A repórter vira e pergunta “Alguns dos conselheiros do presidente eleito [Donald Trump] sugeriram que você deveria renunciar se ele pedisse para você sair. Você iria?”, no que ele é enfático: “Não”. Ela ainda tenta mais um pouco: “Você acompanha isso? Você acha que legalmente não é obrigado a sair?”, mas ele parece inabalável: “Não”. Outro repórter tenta mais uma provocação e questiona: “Você acredita que o presidente tem o poder de demitir ou rebaixar você?”. Ele dá um corte seco: “A lei não permite isso”.
“Ele”, no caso, é Jerome Powell, o presidente do Fed (o banco central americano) e uma das pedras no sapato no recém-eleito presidente dos Estados Unidos, Donald Trump. A equipe de Trump anda tentando fritar Powell nos bastidores e há tempos queriam outro nome para a presidência do Fed. Mas Powell segue convicto em não arredar o pé da presidência da instituição, na qual tem mandato para presidência até maio de 2026.

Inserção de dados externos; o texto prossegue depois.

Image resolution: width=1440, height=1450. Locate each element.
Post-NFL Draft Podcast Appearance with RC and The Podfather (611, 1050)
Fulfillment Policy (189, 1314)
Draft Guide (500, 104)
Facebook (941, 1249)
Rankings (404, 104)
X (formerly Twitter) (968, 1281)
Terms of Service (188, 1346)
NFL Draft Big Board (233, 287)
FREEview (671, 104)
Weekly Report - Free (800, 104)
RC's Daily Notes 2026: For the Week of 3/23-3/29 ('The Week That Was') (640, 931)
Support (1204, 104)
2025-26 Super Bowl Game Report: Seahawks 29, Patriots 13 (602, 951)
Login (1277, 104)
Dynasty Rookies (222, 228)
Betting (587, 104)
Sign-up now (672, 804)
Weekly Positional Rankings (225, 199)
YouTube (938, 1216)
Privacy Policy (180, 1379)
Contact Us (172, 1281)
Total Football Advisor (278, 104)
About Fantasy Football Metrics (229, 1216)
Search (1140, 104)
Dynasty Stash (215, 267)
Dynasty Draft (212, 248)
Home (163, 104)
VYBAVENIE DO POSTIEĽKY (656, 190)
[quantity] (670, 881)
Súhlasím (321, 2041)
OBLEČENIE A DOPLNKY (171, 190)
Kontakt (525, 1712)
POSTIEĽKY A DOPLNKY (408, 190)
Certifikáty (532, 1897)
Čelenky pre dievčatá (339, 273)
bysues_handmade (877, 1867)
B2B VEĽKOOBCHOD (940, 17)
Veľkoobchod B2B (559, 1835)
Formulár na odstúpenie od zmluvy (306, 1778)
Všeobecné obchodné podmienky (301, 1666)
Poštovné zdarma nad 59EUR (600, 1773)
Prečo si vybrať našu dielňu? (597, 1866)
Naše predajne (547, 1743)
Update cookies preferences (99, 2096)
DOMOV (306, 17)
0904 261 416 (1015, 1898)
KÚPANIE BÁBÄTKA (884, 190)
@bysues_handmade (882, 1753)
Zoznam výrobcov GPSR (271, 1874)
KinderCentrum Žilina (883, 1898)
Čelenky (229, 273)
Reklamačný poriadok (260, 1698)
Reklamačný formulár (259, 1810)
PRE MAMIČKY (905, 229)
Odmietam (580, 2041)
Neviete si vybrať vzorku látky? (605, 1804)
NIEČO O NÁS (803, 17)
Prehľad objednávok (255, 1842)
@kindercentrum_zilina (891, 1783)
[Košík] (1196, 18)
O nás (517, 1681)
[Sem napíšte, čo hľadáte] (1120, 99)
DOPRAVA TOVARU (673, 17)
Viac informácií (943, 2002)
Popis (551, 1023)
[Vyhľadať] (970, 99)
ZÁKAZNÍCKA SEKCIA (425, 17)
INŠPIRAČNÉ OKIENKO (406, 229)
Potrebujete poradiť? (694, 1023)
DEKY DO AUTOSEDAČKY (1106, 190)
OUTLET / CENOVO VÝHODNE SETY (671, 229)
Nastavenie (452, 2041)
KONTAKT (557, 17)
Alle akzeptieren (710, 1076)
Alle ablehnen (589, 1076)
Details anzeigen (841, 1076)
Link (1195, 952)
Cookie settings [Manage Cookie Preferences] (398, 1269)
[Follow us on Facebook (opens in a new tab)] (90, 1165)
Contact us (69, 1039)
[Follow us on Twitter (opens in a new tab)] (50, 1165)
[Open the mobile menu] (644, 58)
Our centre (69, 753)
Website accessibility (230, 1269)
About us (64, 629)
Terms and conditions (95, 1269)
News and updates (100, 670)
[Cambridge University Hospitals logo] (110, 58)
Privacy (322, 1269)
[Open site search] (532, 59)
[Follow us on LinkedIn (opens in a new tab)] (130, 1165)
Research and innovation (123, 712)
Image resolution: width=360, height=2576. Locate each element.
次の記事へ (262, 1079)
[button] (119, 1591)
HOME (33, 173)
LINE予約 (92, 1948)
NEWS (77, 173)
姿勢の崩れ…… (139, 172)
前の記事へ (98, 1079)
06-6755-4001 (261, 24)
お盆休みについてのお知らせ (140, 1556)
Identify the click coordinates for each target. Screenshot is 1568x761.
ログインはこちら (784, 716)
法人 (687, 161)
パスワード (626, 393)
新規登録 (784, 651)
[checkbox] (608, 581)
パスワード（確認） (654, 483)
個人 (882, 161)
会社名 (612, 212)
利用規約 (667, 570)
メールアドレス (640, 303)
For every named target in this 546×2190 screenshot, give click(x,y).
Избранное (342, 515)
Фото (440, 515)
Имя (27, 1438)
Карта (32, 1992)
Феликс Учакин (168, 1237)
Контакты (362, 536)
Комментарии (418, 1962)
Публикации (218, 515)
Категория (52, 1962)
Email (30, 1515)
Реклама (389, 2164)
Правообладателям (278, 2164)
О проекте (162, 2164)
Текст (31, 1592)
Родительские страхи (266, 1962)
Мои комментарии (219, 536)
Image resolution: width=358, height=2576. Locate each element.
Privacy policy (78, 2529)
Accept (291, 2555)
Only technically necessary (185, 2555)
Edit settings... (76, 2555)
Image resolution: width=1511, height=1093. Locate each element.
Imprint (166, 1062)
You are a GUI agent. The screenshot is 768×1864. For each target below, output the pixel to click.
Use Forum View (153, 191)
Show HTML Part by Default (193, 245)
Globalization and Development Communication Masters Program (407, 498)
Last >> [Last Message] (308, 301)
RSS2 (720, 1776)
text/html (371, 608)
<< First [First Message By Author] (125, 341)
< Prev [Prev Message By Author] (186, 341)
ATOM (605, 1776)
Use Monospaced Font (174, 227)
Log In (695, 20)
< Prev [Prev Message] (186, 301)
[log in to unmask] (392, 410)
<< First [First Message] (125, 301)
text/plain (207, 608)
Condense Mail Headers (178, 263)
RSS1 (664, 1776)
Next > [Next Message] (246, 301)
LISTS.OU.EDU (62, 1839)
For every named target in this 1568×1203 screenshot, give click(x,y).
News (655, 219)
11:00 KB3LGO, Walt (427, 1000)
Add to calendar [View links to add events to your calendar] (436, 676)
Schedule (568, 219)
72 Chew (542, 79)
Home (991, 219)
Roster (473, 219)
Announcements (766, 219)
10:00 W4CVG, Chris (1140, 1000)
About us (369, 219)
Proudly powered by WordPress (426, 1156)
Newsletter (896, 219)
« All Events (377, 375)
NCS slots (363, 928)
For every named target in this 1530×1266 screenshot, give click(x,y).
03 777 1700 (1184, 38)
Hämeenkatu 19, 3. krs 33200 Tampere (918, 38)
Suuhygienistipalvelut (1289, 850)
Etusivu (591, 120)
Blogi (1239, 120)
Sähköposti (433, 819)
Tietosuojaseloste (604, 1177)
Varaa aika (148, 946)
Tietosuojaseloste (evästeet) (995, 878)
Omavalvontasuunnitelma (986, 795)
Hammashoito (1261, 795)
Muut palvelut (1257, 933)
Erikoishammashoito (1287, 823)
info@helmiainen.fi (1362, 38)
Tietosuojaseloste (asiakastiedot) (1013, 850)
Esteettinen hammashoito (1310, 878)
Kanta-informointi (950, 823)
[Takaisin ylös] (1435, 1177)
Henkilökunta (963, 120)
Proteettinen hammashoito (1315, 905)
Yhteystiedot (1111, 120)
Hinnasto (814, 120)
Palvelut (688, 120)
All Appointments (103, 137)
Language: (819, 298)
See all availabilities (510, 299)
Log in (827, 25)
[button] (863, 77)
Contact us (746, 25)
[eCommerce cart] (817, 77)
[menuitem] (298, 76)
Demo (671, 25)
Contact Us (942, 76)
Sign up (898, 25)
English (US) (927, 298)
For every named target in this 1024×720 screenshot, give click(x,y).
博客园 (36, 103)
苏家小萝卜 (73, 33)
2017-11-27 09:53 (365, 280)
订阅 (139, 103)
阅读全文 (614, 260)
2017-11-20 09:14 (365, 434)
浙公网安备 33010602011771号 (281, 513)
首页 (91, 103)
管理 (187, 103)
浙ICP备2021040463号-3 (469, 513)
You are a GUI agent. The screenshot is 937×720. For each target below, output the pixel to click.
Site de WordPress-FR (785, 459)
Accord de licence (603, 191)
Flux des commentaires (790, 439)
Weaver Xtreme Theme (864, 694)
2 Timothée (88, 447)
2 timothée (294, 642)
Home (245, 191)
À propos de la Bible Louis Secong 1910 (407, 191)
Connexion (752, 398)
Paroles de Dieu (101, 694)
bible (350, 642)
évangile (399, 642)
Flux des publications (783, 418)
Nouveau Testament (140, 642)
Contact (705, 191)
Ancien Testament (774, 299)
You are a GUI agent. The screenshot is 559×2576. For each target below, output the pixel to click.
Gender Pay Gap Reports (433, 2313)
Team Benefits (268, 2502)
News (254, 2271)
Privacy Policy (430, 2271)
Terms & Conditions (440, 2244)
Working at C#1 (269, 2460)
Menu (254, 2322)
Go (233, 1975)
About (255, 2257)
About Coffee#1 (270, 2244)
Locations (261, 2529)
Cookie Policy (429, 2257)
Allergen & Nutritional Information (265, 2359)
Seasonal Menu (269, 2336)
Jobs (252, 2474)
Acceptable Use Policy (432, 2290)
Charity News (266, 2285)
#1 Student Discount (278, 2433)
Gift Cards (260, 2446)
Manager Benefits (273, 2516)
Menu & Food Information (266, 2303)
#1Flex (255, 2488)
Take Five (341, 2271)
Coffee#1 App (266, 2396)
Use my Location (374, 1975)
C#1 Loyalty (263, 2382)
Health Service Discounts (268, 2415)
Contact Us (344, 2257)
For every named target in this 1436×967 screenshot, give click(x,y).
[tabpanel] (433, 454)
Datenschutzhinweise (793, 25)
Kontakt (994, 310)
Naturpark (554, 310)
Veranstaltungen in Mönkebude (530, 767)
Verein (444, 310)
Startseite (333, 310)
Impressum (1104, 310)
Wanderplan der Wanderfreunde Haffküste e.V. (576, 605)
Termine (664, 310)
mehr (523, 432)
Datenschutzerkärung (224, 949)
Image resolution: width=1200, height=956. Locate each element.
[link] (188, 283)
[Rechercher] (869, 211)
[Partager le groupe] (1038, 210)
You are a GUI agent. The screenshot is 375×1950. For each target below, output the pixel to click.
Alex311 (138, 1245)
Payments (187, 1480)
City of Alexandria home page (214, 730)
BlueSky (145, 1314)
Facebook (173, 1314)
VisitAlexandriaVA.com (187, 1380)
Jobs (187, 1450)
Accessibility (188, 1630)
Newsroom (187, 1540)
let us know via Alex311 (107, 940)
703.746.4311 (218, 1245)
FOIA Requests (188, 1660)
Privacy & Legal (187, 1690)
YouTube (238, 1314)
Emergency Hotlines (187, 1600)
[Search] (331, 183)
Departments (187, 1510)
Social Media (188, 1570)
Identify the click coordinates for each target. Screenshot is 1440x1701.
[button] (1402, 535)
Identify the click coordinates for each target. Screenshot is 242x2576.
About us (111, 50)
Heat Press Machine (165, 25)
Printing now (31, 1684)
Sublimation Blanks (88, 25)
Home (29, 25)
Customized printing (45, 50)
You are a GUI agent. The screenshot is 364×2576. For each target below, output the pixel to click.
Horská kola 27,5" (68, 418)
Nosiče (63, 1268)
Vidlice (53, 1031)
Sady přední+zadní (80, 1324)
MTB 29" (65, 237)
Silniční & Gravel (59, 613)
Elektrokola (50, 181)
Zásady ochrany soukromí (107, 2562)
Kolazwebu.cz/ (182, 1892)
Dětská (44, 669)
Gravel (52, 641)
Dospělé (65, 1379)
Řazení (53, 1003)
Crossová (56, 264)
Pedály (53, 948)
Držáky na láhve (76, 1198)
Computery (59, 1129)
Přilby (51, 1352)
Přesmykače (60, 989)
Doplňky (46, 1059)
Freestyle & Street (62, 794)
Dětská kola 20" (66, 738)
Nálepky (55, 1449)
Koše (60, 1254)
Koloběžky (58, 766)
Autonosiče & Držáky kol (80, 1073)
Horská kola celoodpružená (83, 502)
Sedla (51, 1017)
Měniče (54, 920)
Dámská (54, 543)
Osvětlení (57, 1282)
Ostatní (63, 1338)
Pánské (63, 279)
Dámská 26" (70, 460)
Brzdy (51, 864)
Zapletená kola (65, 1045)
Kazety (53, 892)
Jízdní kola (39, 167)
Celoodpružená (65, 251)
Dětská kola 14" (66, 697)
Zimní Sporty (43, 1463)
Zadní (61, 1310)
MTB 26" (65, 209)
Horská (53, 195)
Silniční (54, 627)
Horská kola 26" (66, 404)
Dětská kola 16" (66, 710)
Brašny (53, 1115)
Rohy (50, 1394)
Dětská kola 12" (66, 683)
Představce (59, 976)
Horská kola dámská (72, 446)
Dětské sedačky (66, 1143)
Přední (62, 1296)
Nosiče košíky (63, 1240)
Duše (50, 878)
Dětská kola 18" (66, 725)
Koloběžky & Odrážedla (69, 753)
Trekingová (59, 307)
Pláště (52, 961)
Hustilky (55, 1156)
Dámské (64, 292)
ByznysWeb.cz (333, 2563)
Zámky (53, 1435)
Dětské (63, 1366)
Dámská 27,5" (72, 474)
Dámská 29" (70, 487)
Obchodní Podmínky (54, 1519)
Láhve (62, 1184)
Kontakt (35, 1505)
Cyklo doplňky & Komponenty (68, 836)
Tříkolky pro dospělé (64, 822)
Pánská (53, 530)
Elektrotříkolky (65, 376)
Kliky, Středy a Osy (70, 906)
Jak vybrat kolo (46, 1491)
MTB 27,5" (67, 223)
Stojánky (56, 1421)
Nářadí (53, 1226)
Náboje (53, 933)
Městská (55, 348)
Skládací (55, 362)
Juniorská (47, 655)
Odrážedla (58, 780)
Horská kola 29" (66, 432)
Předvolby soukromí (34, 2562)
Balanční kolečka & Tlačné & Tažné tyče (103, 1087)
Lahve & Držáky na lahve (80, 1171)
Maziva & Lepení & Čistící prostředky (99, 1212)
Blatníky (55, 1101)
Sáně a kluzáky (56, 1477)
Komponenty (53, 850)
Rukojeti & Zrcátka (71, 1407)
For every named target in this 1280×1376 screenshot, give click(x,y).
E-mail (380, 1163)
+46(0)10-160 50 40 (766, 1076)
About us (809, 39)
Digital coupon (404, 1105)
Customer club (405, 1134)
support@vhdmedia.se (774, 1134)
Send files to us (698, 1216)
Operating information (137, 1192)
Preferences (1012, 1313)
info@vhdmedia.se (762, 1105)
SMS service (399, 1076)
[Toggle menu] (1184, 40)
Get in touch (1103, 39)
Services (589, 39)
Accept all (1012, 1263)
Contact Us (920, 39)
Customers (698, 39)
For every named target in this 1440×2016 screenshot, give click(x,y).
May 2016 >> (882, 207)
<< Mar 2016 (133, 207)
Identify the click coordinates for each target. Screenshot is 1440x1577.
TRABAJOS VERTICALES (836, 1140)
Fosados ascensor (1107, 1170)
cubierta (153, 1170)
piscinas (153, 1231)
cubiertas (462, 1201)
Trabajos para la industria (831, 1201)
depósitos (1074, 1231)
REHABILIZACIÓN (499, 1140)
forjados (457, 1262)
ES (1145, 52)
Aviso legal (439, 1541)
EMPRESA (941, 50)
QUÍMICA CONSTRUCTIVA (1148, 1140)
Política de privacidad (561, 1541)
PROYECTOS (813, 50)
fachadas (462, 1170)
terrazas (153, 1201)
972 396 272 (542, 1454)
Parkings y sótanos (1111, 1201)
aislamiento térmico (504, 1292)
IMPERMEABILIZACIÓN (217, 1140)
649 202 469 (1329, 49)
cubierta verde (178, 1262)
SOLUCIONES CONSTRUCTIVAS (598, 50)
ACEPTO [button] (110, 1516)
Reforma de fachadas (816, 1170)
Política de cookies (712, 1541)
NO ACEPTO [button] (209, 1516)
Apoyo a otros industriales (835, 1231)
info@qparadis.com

A ironia do destino é que foi o próprio Trump quem indicou Powell ao seu cargo atual, em 2018. No meio disso, porém, veio uma pandemia global e Trump começou a se estranhar com Powell acerca da condução da política monetária dos EUA. Nesse ínterim, veio Biden e reconduziu Powell para seu segundo mandato. E agora, Trump de novo.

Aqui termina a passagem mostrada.